- Opening Delimiter -

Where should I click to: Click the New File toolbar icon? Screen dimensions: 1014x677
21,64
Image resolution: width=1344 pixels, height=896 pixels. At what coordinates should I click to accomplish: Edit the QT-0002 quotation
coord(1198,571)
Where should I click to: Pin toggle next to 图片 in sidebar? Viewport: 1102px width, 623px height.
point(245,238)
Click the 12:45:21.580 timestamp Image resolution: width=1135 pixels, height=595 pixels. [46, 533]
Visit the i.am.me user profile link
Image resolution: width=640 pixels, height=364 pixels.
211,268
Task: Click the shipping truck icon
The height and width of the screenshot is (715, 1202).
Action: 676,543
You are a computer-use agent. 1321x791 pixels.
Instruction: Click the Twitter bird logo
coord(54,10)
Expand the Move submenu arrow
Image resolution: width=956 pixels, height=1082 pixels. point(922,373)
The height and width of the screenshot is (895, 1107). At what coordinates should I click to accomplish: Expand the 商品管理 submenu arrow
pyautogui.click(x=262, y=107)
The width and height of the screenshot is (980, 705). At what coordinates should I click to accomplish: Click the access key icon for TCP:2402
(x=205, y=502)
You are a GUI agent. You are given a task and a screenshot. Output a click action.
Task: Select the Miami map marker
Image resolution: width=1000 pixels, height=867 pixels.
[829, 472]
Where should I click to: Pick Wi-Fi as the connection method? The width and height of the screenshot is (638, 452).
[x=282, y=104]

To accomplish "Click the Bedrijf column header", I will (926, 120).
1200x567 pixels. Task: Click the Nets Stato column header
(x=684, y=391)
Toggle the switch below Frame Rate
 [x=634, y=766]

- Closing Delimiter -

Exercise directions: Give back, word for word, the lines of the records that run from the one holding "The width and height of the screenshot is (980, 705)." to the very last.

Exercise result:
The width and height of the screenshot is (980, 705). At what coordinates should I click to accomplish: Click the access key icon for TCP:2402
(x=205, y=502)
You are a GUI agent. You are given a task and a screenshot. Output a click action.
Task: Select the Miami map marker
Image resolution: width=1000 pixels, height=867 pixels.
[829, 472]
Where should I click to: Pick Wi-Fi as the connection method? The width and height of the screenshot is (638, 452).
[x=282, y=104]

To accomplish "Click the Bedrijf column header", I will (926, 120).
1200x567 pixels. Task: Click the Nets Stato column header
(x=684, y=391)
Toggle the switch below Frame Rate
 [x=634, y=766]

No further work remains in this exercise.